AGCO has decided to increase its efficiency level and cut down manufacturing costs at its Beauvais facility. The facility produces the most modern tractors and exports more than 70% of the production to countries globally.
The move fits well with AGCO’s long-term commitment to invest on its manufacturing facilities as well as product lines across the globe. The company focuses on innovation, quality and performance of the product lines to improve their efficiencies and provide high-tech solutions to the farmers.
Earlier, the company announced the $220 million multi-year investment plan at the Marktoberdorf plant in Germany. It produces Fendt tractors and CVT transmissions at the facility.
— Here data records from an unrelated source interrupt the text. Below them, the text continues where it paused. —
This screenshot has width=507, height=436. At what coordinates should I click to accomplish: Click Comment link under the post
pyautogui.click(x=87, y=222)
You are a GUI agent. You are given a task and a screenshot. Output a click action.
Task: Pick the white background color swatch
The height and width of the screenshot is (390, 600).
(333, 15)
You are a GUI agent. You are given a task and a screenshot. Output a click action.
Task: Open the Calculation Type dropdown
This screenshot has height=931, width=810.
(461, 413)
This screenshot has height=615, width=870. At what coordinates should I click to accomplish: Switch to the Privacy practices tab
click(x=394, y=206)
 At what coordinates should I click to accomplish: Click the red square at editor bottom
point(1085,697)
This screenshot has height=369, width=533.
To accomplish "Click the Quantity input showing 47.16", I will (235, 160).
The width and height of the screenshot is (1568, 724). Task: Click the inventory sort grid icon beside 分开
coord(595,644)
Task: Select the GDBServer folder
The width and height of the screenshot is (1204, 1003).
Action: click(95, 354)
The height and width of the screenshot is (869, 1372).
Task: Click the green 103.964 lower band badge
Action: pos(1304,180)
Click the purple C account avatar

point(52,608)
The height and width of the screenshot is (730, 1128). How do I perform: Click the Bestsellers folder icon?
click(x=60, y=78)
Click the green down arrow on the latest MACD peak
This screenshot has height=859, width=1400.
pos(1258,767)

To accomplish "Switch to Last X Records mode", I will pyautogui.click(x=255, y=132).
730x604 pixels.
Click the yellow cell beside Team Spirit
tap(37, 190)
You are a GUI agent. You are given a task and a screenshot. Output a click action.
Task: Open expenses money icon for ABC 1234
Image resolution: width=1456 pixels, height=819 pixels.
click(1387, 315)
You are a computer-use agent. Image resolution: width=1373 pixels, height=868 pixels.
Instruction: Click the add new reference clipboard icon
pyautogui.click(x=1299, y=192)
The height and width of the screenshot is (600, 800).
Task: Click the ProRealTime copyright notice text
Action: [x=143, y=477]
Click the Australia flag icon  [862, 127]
AGCO is spending on the Marktoberdorf facility to improve the production capacity and efficiency. In addition, the company intends to lower the fuel consumption by utilizing more efficient AGCO engines in its equipment. The company, in 2011, produced more than half of all tractors that were equipped with AGCO engines.
Recently, AGCO introduced Tier 4 Final/Stage IV engine emissions strategy for its POWER diesel engines. Tier 4 Final/Stage IV will provide farmers with an efficient technology to reduce nitrogen oxide (NOx) and particulate matter (PM) emission from diesel exhaust. With the introduction of Tier 4 Final engines, customers will get just what modern agriculture requires – emission and cost efficiency as well as reliable performance.
AGCO is investing heavily on its product line to meet the growing demand for agricultural products globally. Moreover, its decision to spend on facilities outside the U.S. will benefit the company. This is because part of the U.S. agriculture market has been hard hit by drought. Accordingly, the U.S. Department of Agriculture has lowered its forecast for the nation's drought-damaged corn crop.
The U.S. Department of Agriculture has reduced the estimate of corn production for the 2012-13 season to figures that represent the lowest production since 2006. Moreover, according to the report, average yield per acre is predicted at its lowest point since 1995.
AGCO retains a short-term Zacks #2 Rank (Buy). We have a long term Outperform recommendation on the stock.